Au Cameroun, les femmes doivent être impliquées dans les actions visant à encourager la défection des membres de Boko Haram et leur réintégration dans les communautés. De nombreuses femmes ont fait partie du groupe terroriste. Dans les départements de Diamaré et le Mayo-Sava, dans l’Extrême-Nord du pays, la proportion de femmes parmi les anciens membres atteint respectivement 46,7 % et 40 %, selon l’Organisation internationale pour les migrations (OIM).

Les femmes des communautés touchées par l’extrémisme violent comprennent souvent les besoins de ces anciens membres de Boko Haram. Elles connaissent également les préoccupations des communautés d’accueil à l’égard des processus de réintégration. Cette compréhension peut éclairer la programmation nationale et régionale sur les processus de paix en reflétant la sensibilité au genre et en incluant cette dimension.

Ces derniers mois, les femmes ont joué un rôle de premier plan dans les manifestations publiques contre Boko Haram : elles ont pris la parole, organisé des sit-in et des marches. Elles ont été nombreuses à participer aux manifestations, notamment dans les départements de Mayo-Sava et de Mayo-Tsanaga. À Mayo-Tsanaga, en mai, des centaines de personnes ont marché près de 70 kilomètres pour protester devant le bureau du gouverneur. À certains moments, elles ont été plus nombreuses que les hommes, réclamant une meilleure protection contre Boko Haram.

Certains manifestants interrogés par l’Institut d’études de sécurité ont souligné leurs inquiétudes quant à la réintégration d’anciens extrémistes violents. Ils craignaient que la cohésion sociale ne soit sapée par des membres de la communauté auparavant associés à Boko Haram.
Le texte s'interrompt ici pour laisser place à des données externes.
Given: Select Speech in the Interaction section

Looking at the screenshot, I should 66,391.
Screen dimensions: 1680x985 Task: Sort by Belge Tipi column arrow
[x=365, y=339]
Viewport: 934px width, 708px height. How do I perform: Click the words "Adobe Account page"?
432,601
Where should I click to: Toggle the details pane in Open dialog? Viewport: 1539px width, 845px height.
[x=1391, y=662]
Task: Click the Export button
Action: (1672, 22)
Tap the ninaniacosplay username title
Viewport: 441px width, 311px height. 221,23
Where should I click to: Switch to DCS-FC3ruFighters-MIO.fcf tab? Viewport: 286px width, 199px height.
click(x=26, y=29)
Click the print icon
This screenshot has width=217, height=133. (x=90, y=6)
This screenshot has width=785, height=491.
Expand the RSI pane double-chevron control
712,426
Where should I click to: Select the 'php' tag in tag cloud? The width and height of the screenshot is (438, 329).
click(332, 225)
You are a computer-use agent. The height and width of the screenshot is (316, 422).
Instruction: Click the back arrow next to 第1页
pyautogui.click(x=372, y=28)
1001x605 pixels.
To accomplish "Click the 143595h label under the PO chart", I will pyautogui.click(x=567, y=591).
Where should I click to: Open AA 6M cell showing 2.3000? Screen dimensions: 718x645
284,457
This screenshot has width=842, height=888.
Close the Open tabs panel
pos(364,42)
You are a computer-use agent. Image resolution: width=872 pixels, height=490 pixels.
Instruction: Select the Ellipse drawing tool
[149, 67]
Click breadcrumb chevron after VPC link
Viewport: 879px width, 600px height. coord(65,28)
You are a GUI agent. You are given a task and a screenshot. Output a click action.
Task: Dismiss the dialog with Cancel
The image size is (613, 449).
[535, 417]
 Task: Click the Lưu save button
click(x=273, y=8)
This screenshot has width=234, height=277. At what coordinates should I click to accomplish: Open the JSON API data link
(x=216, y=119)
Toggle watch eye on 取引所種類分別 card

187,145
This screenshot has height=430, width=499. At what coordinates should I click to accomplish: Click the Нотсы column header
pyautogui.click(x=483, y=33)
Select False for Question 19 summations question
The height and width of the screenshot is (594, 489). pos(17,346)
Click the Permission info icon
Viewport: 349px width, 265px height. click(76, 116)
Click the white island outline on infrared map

Ces anciens membres ont été intégrés dans plusieurs quartiers sans aucune forme de procès ni de protocoles de démobilisation et de déradicalisation.

Dans le Mayo-Tsanaga, 93,5 % de la population pense que les communautés d’accueil ne sont pas en bons termes avec les anciens membres ou les anciens combattants en raison de la douleur causée par les atrocités infligées par Boko Haram. Ils estiment que cela complique la réconciliation.

Un nombre considérable d’anciens membres de Boko Haram sont des femmes

Les femmes savent ce qu’il faut faire, malgré les difficultés auxquelles elles sont confrontées en raison de la perte de vies, de moyens de subsistance et de conjoints, des déplacements massifs et du risque de violence sexuelle. Cette prise de conscience fait d’elles des éléments précieux dans le processus de désarmement, de démobilisation et de réintégration.

Pourtant, de manière générale, les femmes ne sont pas perçues comme ayant une importance particulière dans la planification et la mise en œuvre de ces programmes ni dans les processus de consolidation de la paix et de cohésion sociale. Il est rare que leur contribution soit reconnue comme étant celle d’expertes, malgré les preuves de leur apport précieux en matière de résolution des conflits. En tant que telles, les femmes doivent participer aux efforts de paix à l’échelle locale et au désengagement et à la réintégration des anciens terroristes.

Une autre série de préoccupations concernant les femmes ayant quitté les rangs de l’organisation terroriste mérite l’attention. Lorsqu’elles rentrent chez elles, certaines sont maltraitées par leur famille ou par leur communauté. Elles sont stigmatisées lorsqu’elles essaient de se remarier et il arrive qu’elles soient purement et simplement rejetées. Au Cameroun, selon l’OIM, les maltraitances sont plus nombreuses chez les anciens membres de Boko Haram de sexe féminin que chez les hommes. Si l’on n’y remédie pas, cela peut entraver les efforts de réintégration.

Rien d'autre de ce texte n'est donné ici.